M & E systems should go beyond counting the number of training participants to measuring application of knowledge gained through such training, the retention of knowledge gained from the training and its impact on service delivery for healthcare providers.
If M & E measures only the number of healthcare providers trained, or the number of training participant eligible to be given a certificate, then the project is as good as dead.
A robust M & E system should show that after the project or training has ended, the trained healthcare providers are still applying the skills learnt. There would be no need for fresh training for healthcare providers on handwashing in 2025 if the system monitored the impact of similar training in 2019. When the M & E system focuses on measuring real impacts, investments on projects become systemic.

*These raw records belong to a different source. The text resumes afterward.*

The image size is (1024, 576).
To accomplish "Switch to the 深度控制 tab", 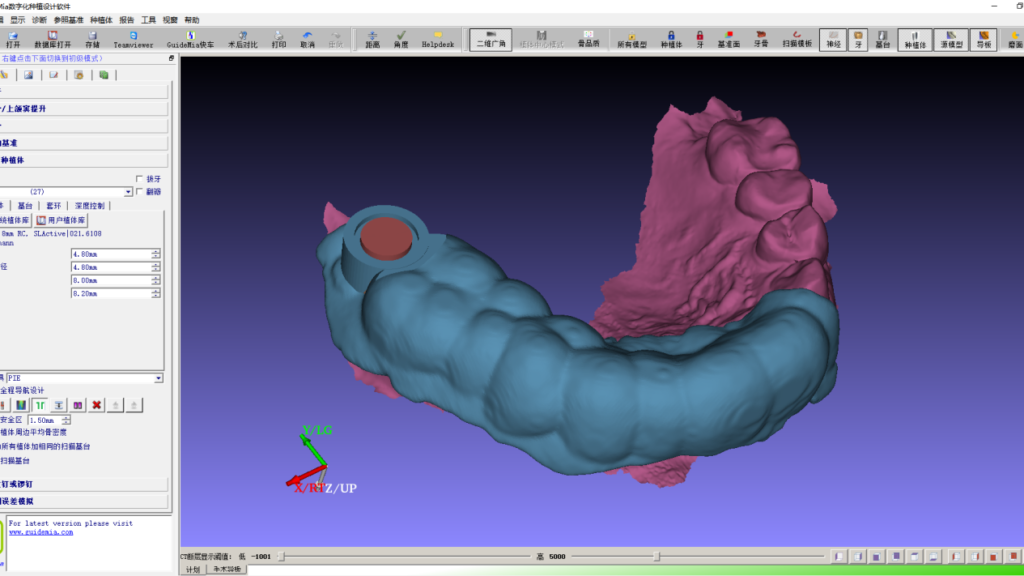I will coord(90,205).
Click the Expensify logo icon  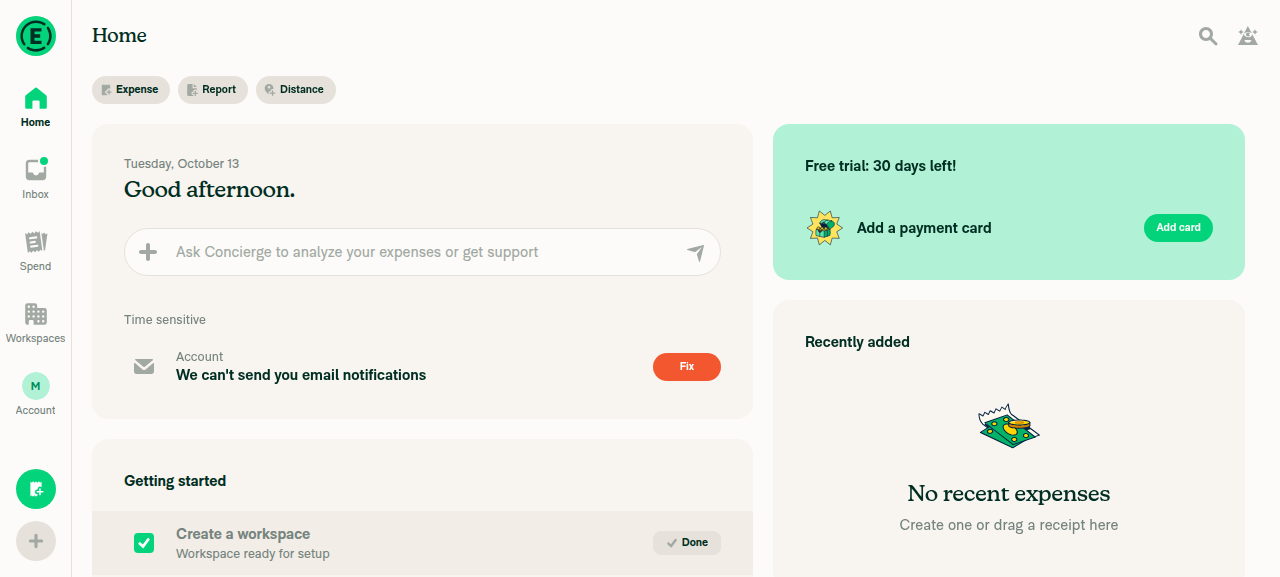point(36,36)
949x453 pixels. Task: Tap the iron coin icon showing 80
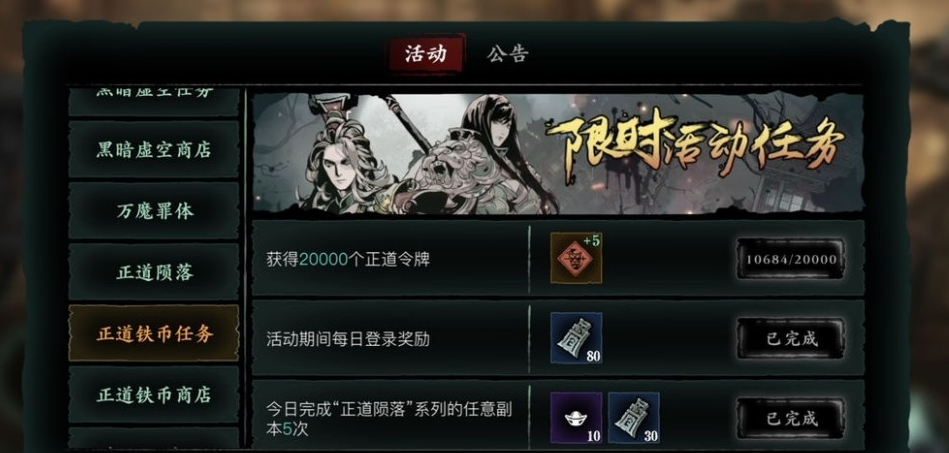(x=576, y=338)
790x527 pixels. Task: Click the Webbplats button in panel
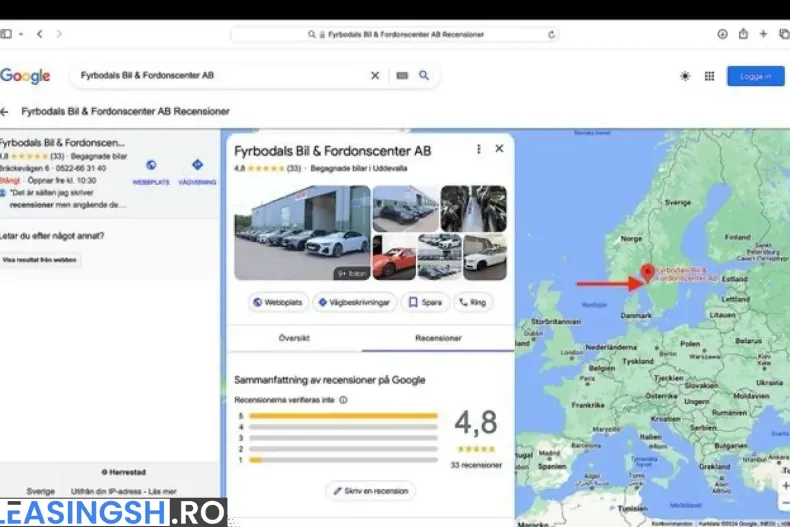point(278,302)
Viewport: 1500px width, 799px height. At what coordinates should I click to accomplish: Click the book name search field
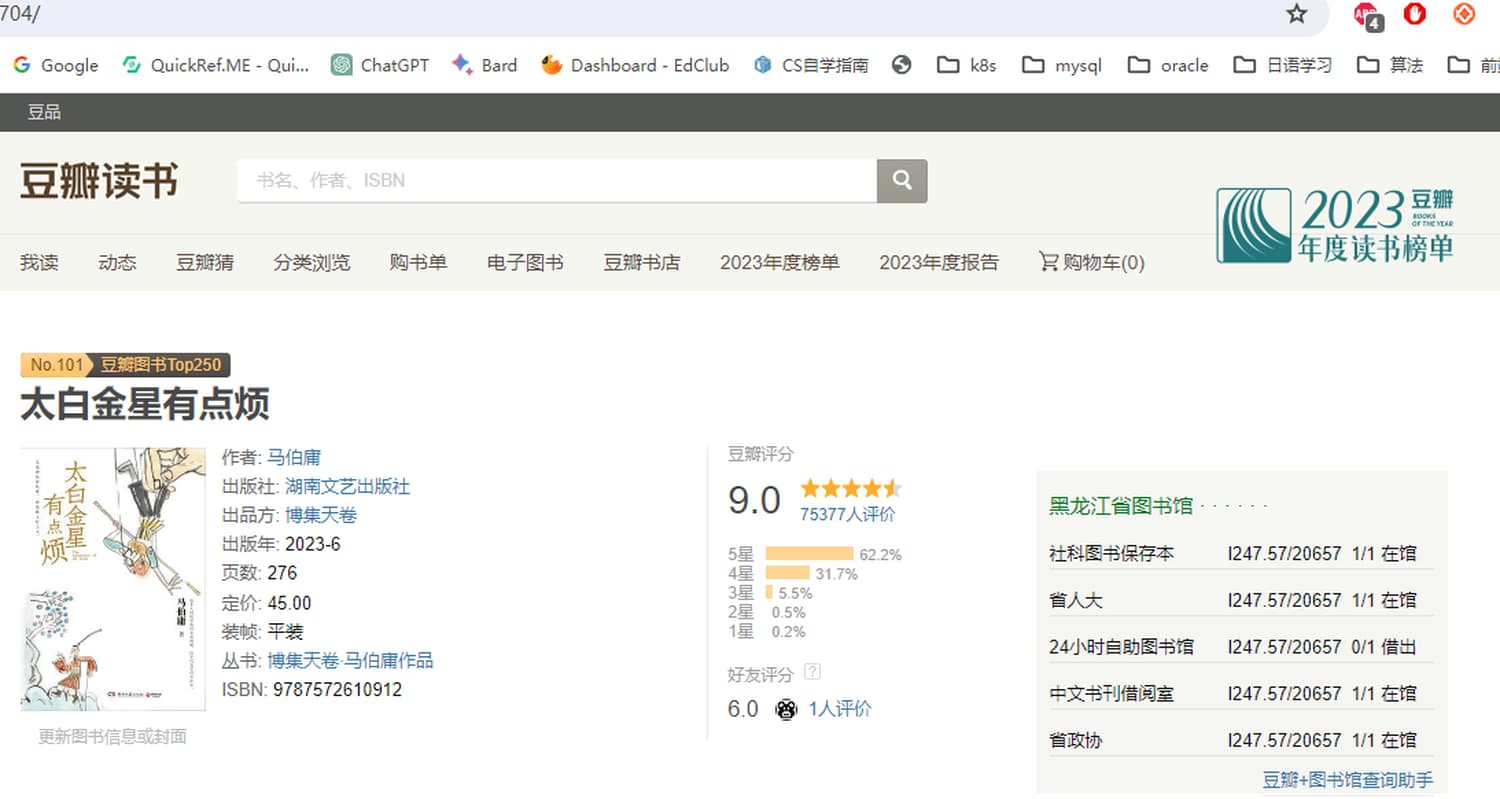point(556,181)
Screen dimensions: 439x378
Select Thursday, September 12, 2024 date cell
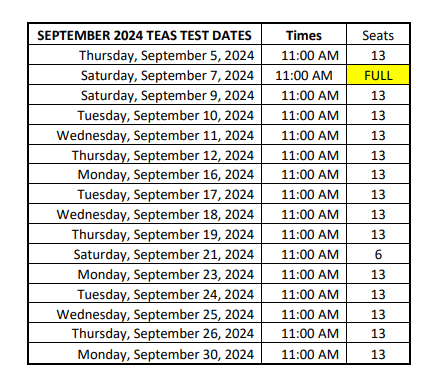coord(145,155)
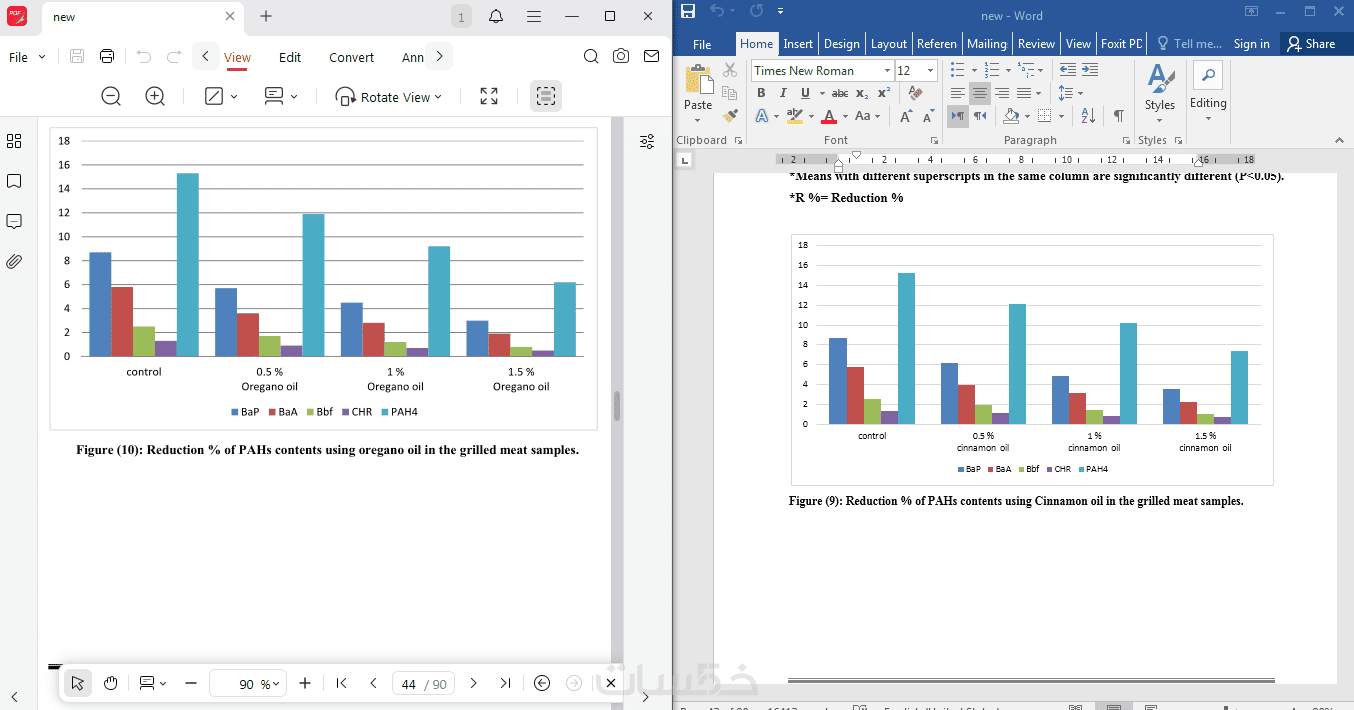Toggle Center alignment in Word ribbon
1354x710 pixels.
980,93
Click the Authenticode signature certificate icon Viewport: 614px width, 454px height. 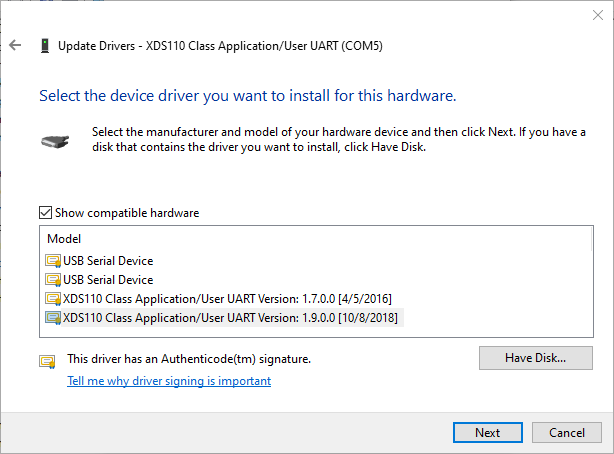(47, 362)
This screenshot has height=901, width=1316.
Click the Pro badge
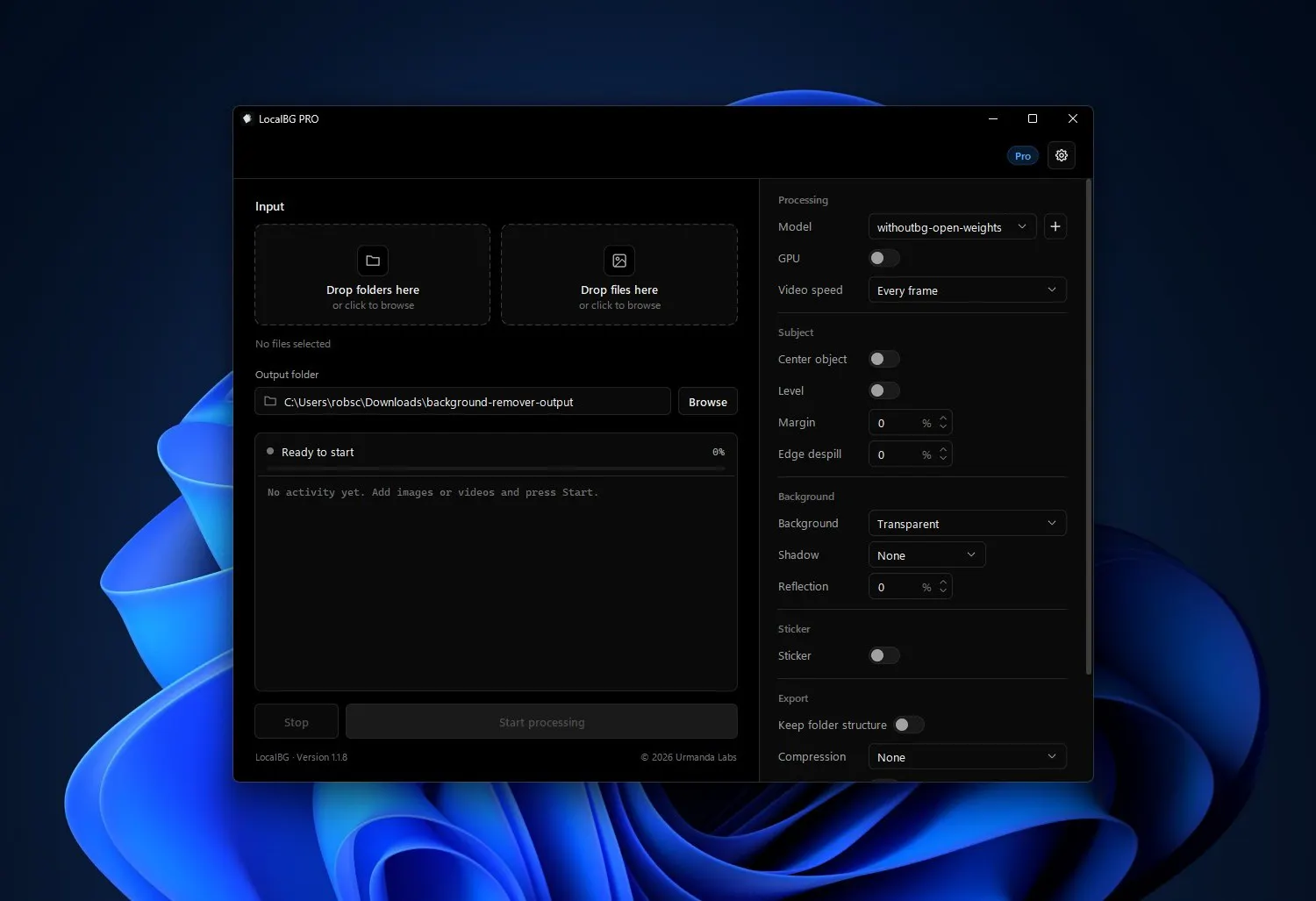click(1023, 156)
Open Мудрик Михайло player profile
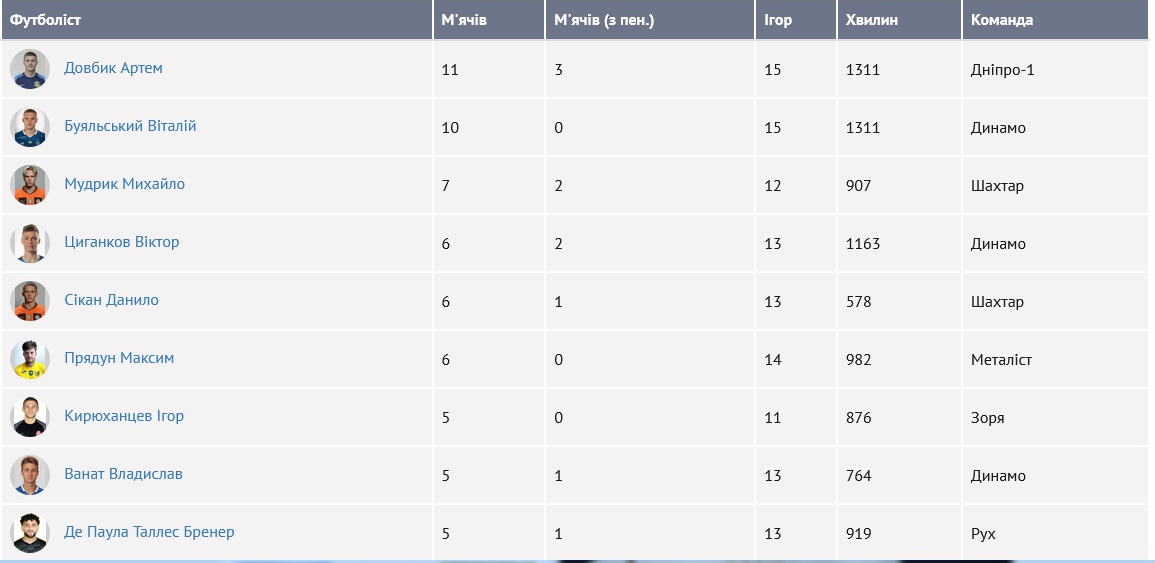 [x=124, y=184]
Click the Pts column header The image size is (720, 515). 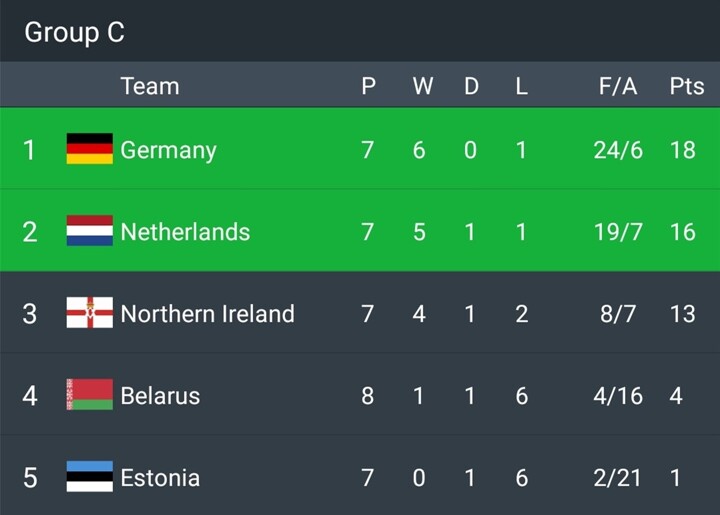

With the recent funding cuts, especially from the U.S government, the health and development landscape in Nigeria and many parts of the world faces harsh times. It has become the survival of the fittest. If funders must be convinced that there are positive returns on their investments, M & E systems must be responsive enough to give details on the process and sustainability milestones of such projects. M & E should be able to tell the story of change and improvement in health outcomes from these projects.
When M & E counts what truly counts, it stops being a mere compliance tool and becomes a functional engine room for projects. It ensures that when the funding ends, the impact does not.